Towards a New Communist International?

Excerpts from an article in the Communist Party of Australia’s The Guardian 14 December, 2005

Communists move towards closer international co-operation

Rob Gowland

There is an increasing trend within the international Communist movement towards co- operation and cohesion. That was my conclusion following my attendance at this year’s International Meeting of Communist and Workers’ Parties in Athens in November.

When I attended an earlier Athens Conference (as it is now customarily called) a few years ago, the CP of Canada made a modest proposal for some voluntary co-operation among parties that wished to be involved in formulating campaigns and relevant campaign materials.

Many parties shied away from the proposal amidst cries that it was an attempt to “create a new Communist International”! This year, there were open calls for exactly that.

The Conference is organised by the Communist Party of Greece (KKE), and from the beginning the KKE’s organising has been excellent. In earlier years the Conference was held at a university but is now held in the admirably equipped KKE headquarters building.

Seventy-three parties attended this year’s Conference. Several others sent written contributions that will be included in the Conference documents.

Notable was the complete absence of the “doom and gloom” of the early ’90s. There were still instances of right opportunism to be seen (as well as a relatively small amount of leftism) but one was most conscious of a prevalent confidence and optimism, a confidence in the correctness and viability of socialism.

In her opening address, Aleka Paparhiga, the General Secretary of the KKE, said: “To describe the current problems, to paint them in the blackest colours is not nearly enough to achieve the mass mobilisation of all the peoples on Earth…
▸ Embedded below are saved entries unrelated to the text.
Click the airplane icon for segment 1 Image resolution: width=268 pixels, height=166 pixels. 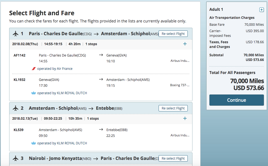[16, 34]

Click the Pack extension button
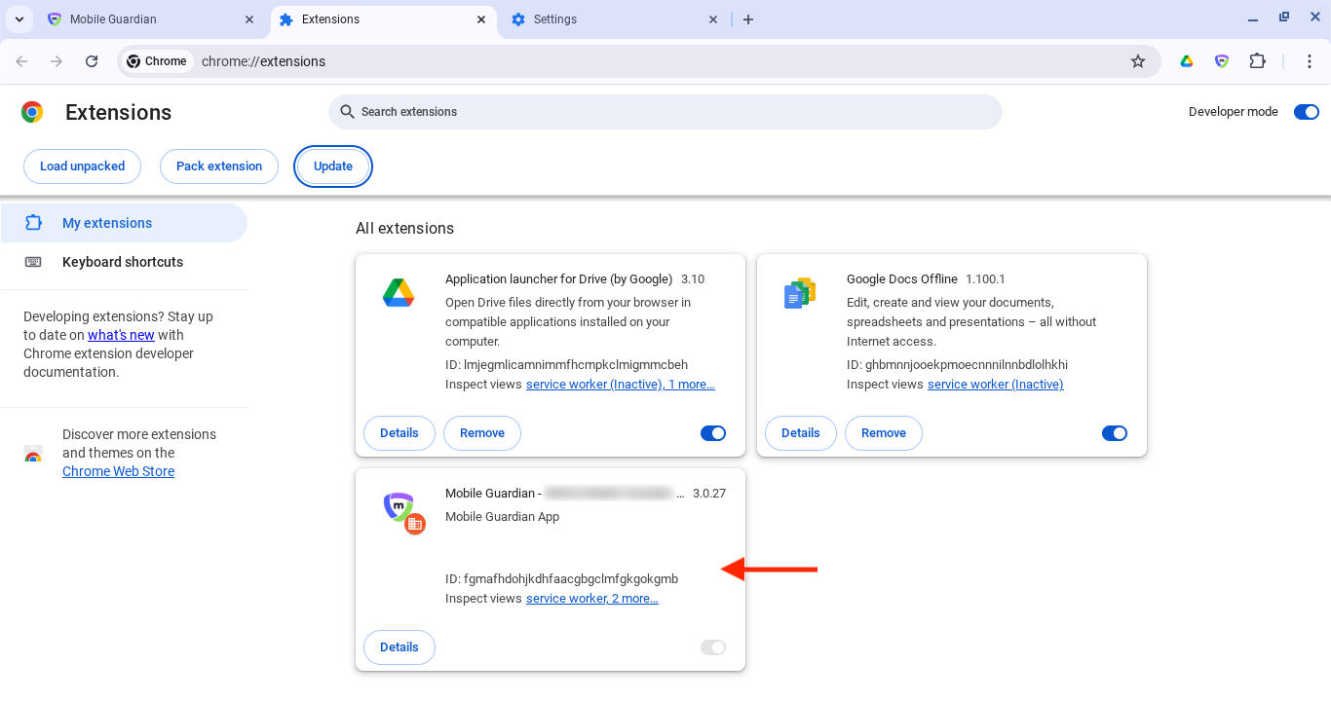pos(219,166)
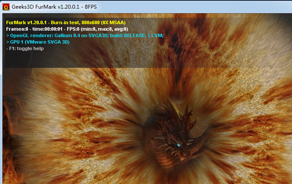Click the Geeks3D FurMark window title text
Image resolution: width=292 pixels, height=184 pixels.
pyautogui.click(x=54, y=7)
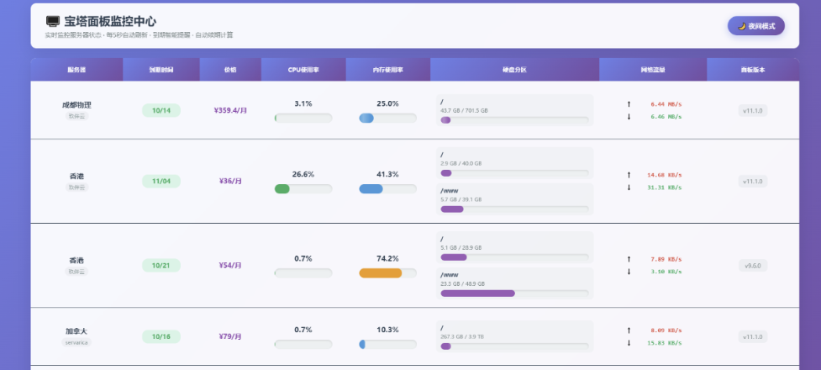Click the orange 74.2% memory usage bar

(x=380, y=273)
Without abandoning the policy of revealing all the crimes that are being committed today, we must expand our discussion and common action to include the issue of the Communist alternative and the prospect of socialism…This does not mean in the least that we are abandoning action on urgent problems, especially when the people’s standard of living keeps dropping, when war and state repression, poverty and hunger are growing…

Today’s major problems cannot be eased; and even less can they be solved without a movement that disputes the capitalist system as a whole.”

On the other hand, the threat to the environment was mentioned in the contributions of many parties, expressed in several cases as “the threat to life on Earth”. The comment of the CP of the Peoples of Spain that “there can be no relationship between capitalism and the environment” was a popular sentiment.

Most delegates expressed themselves in favour of co-operation among Communist parties including joint actions. A number of them called for more co-ordination and exchange, but here there was some hesitancy. Some at least are clearly wary of possibly giving away control over their own activities.

Nevertheless, as the renamed Hungarian Workers’ Party (now the Hungarian Communist Workers’ Party) said: “Co-operation is essential if we are to combat capitalism.”

To the visible distress of the delegate from the Tudeh Party of Iran, only about a third of delegates would sign the resolution on Iraq. The resolution, besides calling for the complete removal of all foreign troops from Iraq, expressed support for what the CPUSA described as the “courageous struggle of the Iraqi CP in a complex and dangerous situation“.

However, the resolution also condemned terrorism and, despite support from the CPs of Syria, Jordan, Israel, Sudan, Egypt, Bahrain and the Working People’s Party of Cyprus (AKEL), a lot of parties would not sign it on the grounds that “terrorism” was used by the bourgeoisie to include armed struggle (or even class struggle)”.